Fishing in the evening with a small lure in the shallows after dusk Benmore- stalking the sand flats with a waterboatman pattern.

Marymere

Use a large foam beetle pattern either sight or blind fished with a light northwester blowing.

Loch Katrine

Stalk the shallows with a waterboatman.

Emma

Early morning rise to caddis flies around the lake’s shore or fish a small marabou damselfly nymph in the weedy shallows.

Monck (Catherine)
Stalking the edges with a black and peacock. Also a very good lake for fishing during a green beetle rise as long as there is a gentle breeze blowing across the lake’s surface.

Boat Fishing

Boat fishing shouldn’t be overlooked.

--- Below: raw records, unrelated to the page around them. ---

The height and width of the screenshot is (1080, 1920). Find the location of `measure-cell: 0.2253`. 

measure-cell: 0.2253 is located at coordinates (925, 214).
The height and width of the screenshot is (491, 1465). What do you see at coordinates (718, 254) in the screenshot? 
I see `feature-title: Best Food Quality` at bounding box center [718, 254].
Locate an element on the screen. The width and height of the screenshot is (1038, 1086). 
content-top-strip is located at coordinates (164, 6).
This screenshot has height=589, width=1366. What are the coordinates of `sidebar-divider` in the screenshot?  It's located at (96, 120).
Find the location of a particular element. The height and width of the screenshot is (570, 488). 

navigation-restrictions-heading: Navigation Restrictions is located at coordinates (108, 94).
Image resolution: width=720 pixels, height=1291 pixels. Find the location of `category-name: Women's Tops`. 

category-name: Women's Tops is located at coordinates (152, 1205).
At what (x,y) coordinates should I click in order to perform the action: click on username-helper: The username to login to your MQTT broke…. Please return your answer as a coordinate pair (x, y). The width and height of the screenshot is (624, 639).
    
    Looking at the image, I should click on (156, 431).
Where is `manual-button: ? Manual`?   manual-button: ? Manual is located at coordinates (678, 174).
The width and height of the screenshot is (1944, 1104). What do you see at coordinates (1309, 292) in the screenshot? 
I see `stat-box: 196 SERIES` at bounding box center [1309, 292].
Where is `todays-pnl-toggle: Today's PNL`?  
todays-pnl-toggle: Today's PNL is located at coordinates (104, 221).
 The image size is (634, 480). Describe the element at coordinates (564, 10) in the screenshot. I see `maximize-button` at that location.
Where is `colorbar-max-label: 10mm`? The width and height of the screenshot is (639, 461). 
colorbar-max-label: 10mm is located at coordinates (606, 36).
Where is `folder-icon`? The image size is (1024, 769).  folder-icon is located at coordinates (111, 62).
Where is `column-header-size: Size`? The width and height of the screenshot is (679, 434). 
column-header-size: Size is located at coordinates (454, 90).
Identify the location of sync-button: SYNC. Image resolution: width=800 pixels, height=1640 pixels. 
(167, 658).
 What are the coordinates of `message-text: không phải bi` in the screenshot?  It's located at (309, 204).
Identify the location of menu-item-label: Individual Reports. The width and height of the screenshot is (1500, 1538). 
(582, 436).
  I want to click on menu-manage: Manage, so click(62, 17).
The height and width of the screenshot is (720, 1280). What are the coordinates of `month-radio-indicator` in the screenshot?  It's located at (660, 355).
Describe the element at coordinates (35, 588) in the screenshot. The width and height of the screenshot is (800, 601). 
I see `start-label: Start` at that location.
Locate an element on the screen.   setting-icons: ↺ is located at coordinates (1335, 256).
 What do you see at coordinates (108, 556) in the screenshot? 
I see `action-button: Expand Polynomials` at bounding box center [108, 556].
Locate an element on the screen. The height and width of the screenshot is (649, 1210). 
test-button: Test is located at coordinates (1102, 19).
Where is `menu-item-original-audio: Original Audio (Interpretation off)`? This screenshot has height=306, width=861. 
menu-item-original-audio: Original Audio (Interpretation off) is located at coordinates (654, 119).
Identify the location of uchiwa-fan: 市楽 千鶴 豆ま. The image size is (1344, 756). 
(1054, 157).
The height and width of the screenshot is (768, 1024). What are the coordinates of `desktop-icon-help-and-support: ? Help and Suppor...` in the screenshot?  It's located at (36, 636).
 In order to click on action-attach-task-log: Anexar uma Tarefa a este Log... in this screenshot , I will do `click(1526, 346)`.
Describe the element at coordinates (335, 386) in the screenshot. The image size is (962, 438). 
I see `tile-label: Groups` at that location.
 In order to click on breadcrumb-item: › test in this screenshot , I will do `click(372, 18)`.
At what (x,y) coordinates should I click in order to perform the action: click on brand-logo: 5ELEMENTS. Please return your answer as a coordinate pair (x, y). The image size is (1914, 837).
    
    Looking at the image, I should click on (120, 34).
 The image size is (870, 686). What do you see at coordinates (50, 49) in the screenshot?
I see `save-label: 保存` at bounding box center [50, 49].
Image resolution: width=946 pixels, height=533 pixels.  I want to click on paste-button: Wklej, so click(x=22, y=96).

Not only are boats useful to fish from but they also offer access to more remote parts of the shoreline on the larger lakes.

Drifting along the edge of a lake and casting dry flies into the edges, underneath beech trees and around willows is a very exciting way to fish. l am amazed at how few people use boats whether they be small canoes or dinghies, on our high country lakes, it is great fun. Just watch out for the nor-west!

Blue damselfly, kekewai. The males are blue and black shown here, while the females are more greenish. Found around stillwater, near reeds and rushes. Flies October to May. Photo credit Kane Fleury, taken at Ocean Grove, Dunedin. Length 45mm. https://inaturalist.nz/photos/32412296
Blue damselfly, kekewai. The males are blue and black shown here, while the females are more greenish. Found around stillwater, near reeds and rushes. Flies October to May. Photo credit Kane Fleury, taken at Ocean Grove, Dunedin. Length 45mm. https://inaturalist.nz/photos/32412296

Trout flies that I wouldn’t leave home without when going up to the high country lakes are;

Creedons Creeper (Dragonfly nymph)
Marabou damselfly
Black Gnat
Foam Green Beetle
Woolly Bugger (in sizes 4-10)
Mrs Simpson
Black and Peacock (snail pattern)
waterboatman
Hare‘n‘copper

Lake fishing is challenging. There is a wide range of tactics to use and sometimes you have to use almost all of them before you’ll catch fish! Nonetheless, lakes are a lot more relaxing to fish in than rivers and even more so if you use a boat l. Also, the lakes offer dependable fishing, While I still spend most of my time fishing on rivers I find heading up into the mountains and fishing the high country lakes to be a refreshing experience.